California Gov. Gavin Newsom’s office in a social media post expressed disbelief that Trump had promoted the false claim about Walmart. Walmart’s 303 stores in California are open,” Newsom’s office wrote . “We cannot believe we have to say any of this out loud. We cannot believe this is real life. And we truly cannot believe this man has the nuclear codes.”
The phony claim about Walmart shutting hundreds of California stores was previously posted on a YouTube account that appears to have been devoted to sensational but inaccurate videos attacking Newsom. On Thursday, Newsom’s office provided CNN with a screenshot from the YouTube account, which an aide said was taken Wednesday night, that showed the account had posted numerous highly similar recent videos making sensational false claims about life in California under Newsom. By Thursday morning, almost all of the anti-Newsom videos had been deleted from the account.

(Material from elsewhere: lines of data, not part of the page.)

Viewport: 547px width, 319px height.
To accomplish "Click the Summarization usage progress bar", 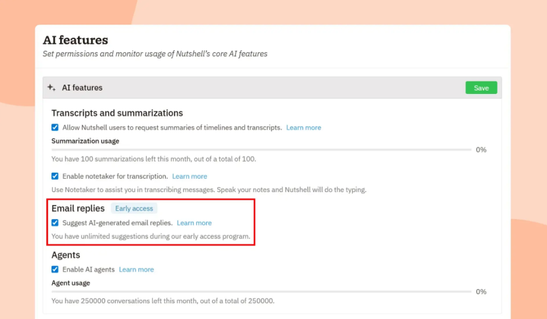I will point(262,150).
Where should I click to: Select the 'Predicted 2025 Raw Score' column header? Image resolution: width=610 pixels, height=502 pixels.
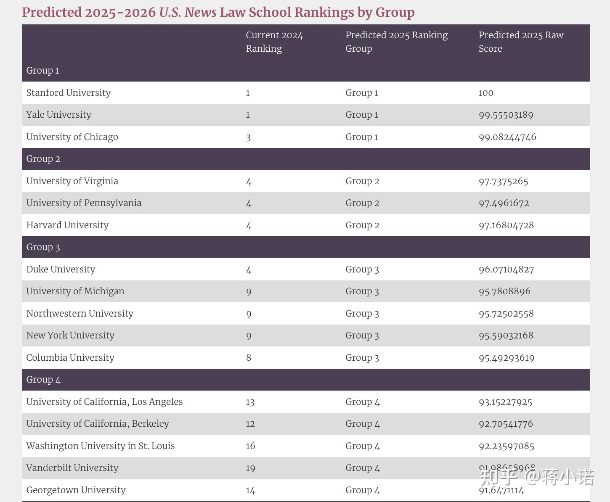pos(520,42)
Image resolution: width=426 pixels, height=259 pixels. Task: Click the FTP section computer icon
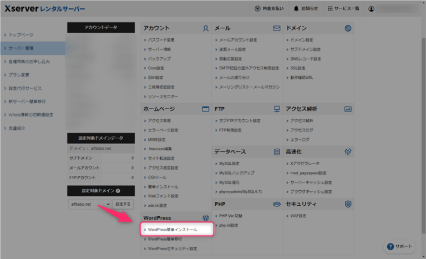pyautogui.click(x=276, y=109)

Multiple posts from Trump made false claims about elections, including conspiracy theories about the 2020 election the president wrongly insists was stolen from him. One of the posts Trump shared outlined a false vote-flipping conspiracy involving former President Barack Obama, the FBI, the CIA, China and Italian officials. Other posts made claims that were more straightforward, but no less false. For example, Trump shared posts claiming that Wisconsin has more than seven million registered voters, millions higher than its total number of adults. One of the posts said, “This is not a glitch; it is election fraud waiting to happen!” But Wisconsin does not have anywhere close to seven million registered voters. The website of the Wisconsin Elections Commission reports, “The State of Wisconsin had 3,602,958 active registered voters on January 1, 2026.”
The commission told CNN on Thursday that the state also has about 4.6 million inactive voters – people who died; moved away and registered in another state; were convicted of a felony; were adjudicated incompetent to vote; or were purged from the voter rolls due to inactivity – but that “inactive voters are not considered registered voters” and “would have to re-register before voting.”